Consolidates the information LC-MS bioanalytical scientists need to analyze small molecules and macromolecules
The field of bioanalysis has advanced rapidly, propelled by new approaches for developing bioanalytical methods, new liquid chromatographic (LC) techniques, and new mass spectrometric (MS) instruments. Moreover, there are a host of guidelines and regulations designed to ensure the quality of bioanalytical results.

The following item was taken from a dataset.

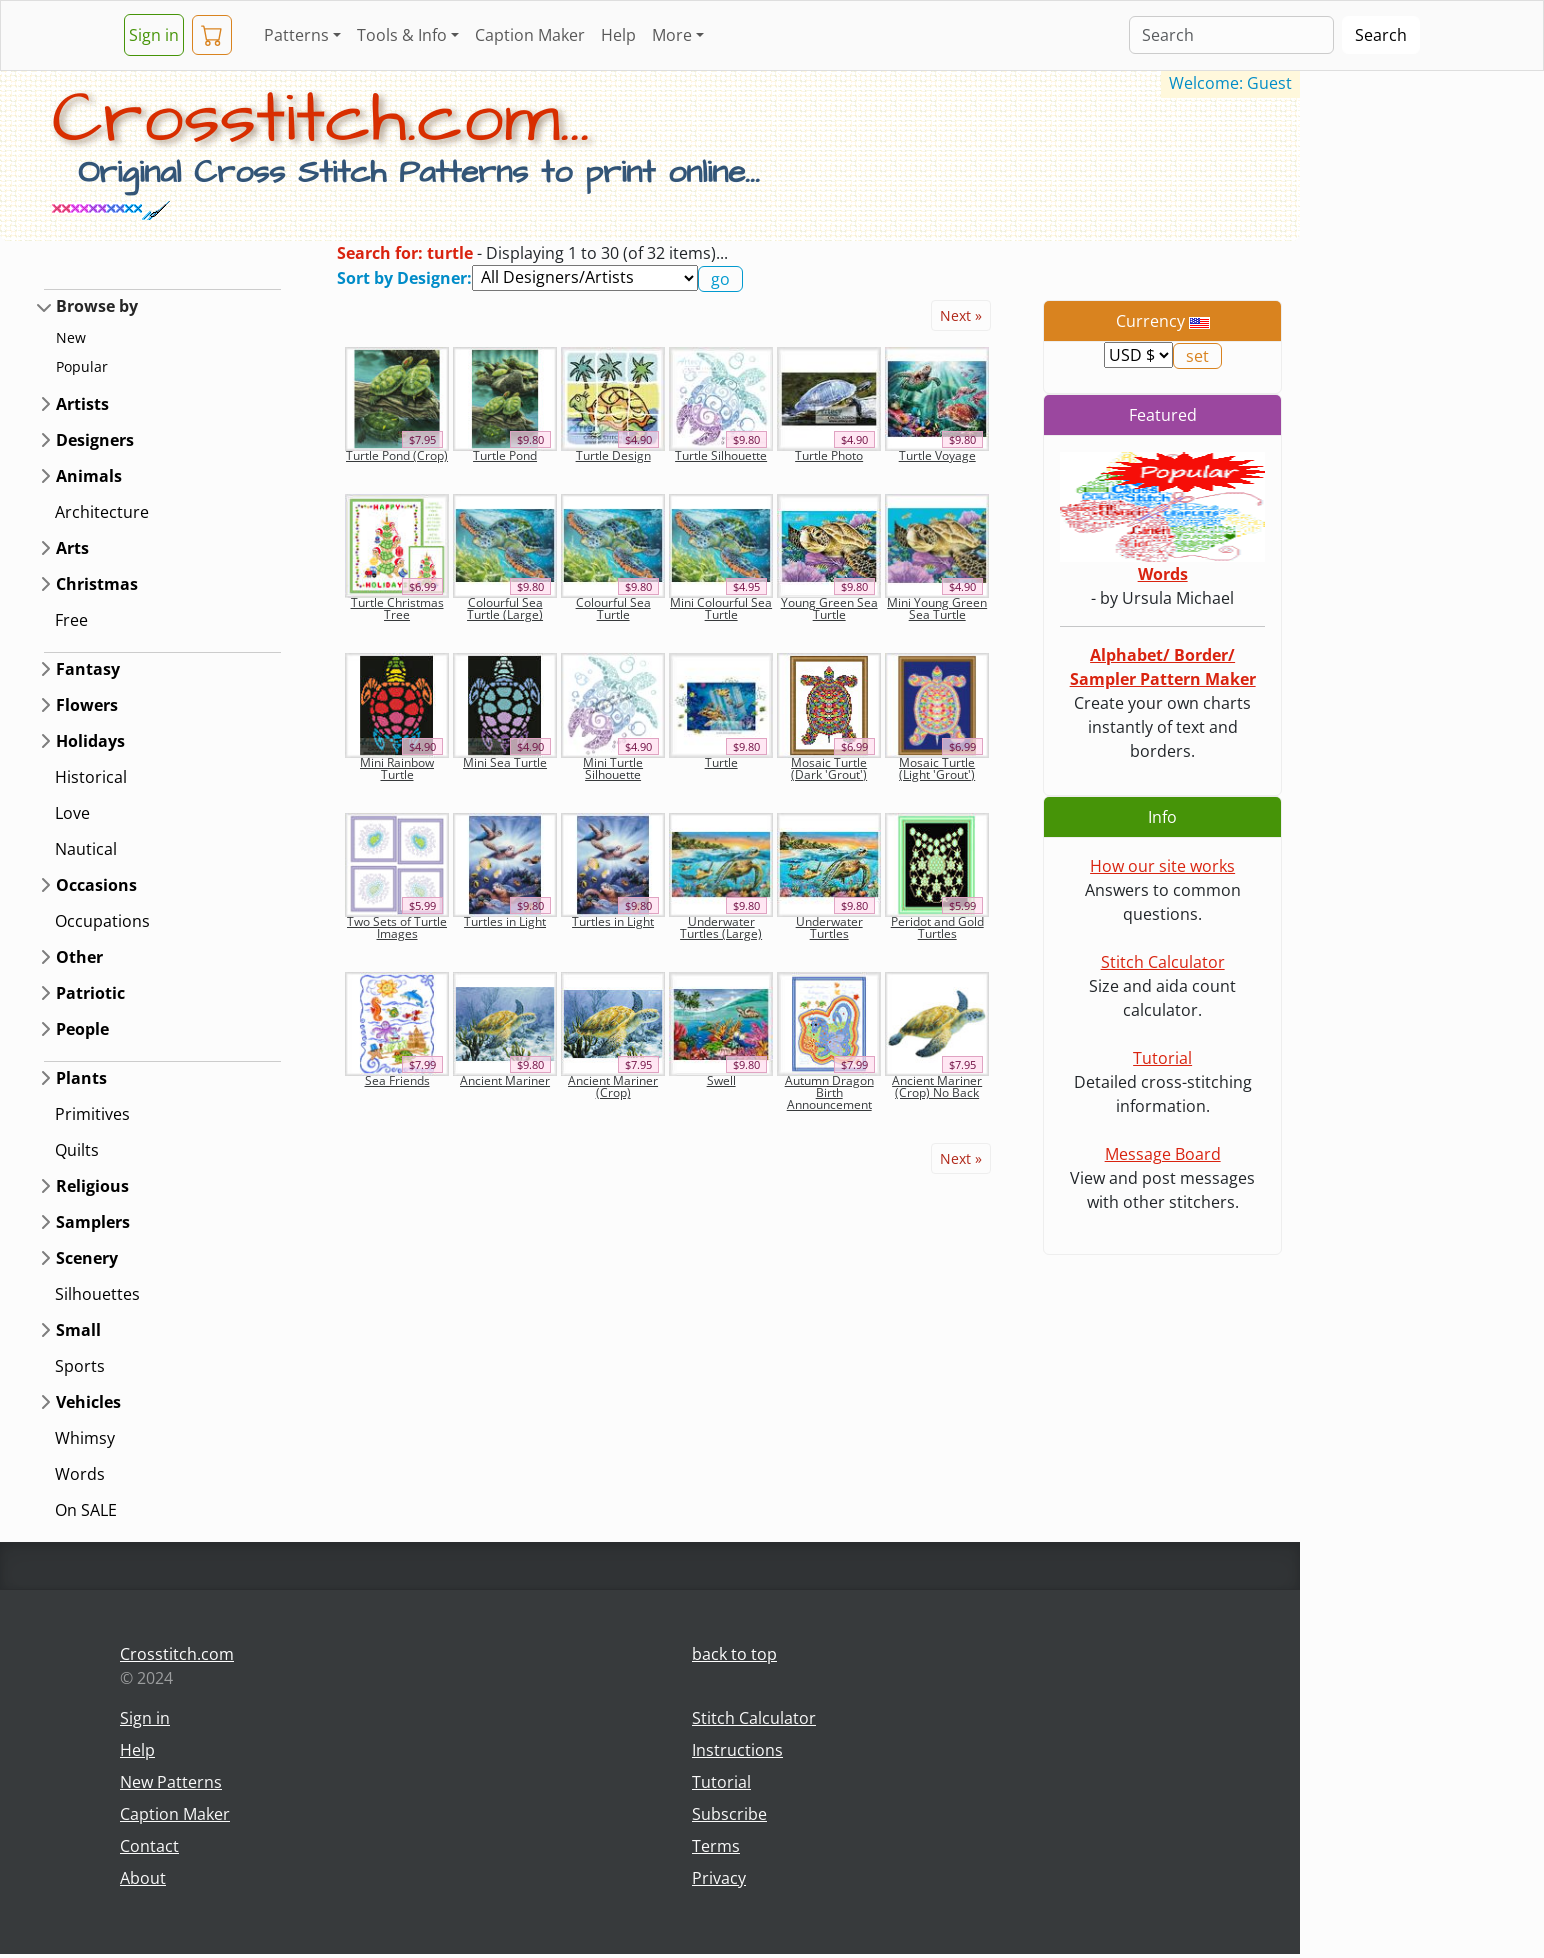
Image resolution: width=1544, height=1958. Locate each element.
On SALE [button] (86, 1510)
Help (618, 35)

Presenting the best practices, experimental protocols, and the latest understanding of regulations, this book offers a comprehensive review of LC-MS bioanalysis of small molecules and macromolecules. It not only addresses the needs of bioanalytical scientists working on routine projects, but also explores advanced and emerging technologies such as high-resolution mass spectrometry and dried blood spot microsampling.
Handbook of LC-MS Bioanalysis features contributions from an international team of leading bioanalytical scientists. Their contributions reflect a review of the latest findings, practices, and regulations as well as their own firsthand analytical laboratory experience. The book thoroughly examines:
- Fundamentals of LC-MS bioanalysis in drug discovery, drug development, and therapeutic drug monitoring
- The current understanding of regulations governing LC-MS bioanalysis
- Best practices and detailed technical instructions for LC-MS bioanalysis method development, validation, and stability assessment of analyte(s) of interest
- Experimental guidelines and protocols for quantitative LC-MS bioanalysis of challenging molecules, including pro-drugs, acyl glucuronides, N-oxides, reactive compounds, and photosensitive and autooxidative compounds
With its focus on current bioanalytical practice, Handbook of LC-MS Bioanalysis enables bioanalytical scientists to develop and validate robust LC-MS assay methods, all in compliance with current regulations and standards.
WENKUI LI, PhD, is Senior Fellow in the Department of Drug Metabolism & Pharmacokinetics at Novartis Institutes for BioMedical Research, where he focuses on regulated LC-MS/MS bioanalysis for the toxicokinetic and pharmacokinetic assessment of drug candidates. Dr. Li is a member of the editorial board of Biomedical Chromatography.
JIE ZHANG, PhD, is Senior Fellow in the Department of Drug Metabolism & Pharmacokinetics at Novartis Institutes for BioMedical Research, where he focuses on regulated LC-MS bioanalysis for the toxicokinetic and pharmacokinetic assessment of drug candidates. In addition, Dr. Zhang evaluates and implements novel technologies and processes in regulated LC-MS bioanalysis.
FRANCIS L. S. TSE, PhD, is Vice President of Drug Metabolism & Bioanalytics at Novartis Institutes for BioMedical Research, overseeing the unit's strategy and operations in North America and Asia. Dr. Tse is a Fellow of the American Association of Pharmaceutical Scientists, APhA Academy of Pharmaceutical Research and Science, and American College of Clinical Pharmacology.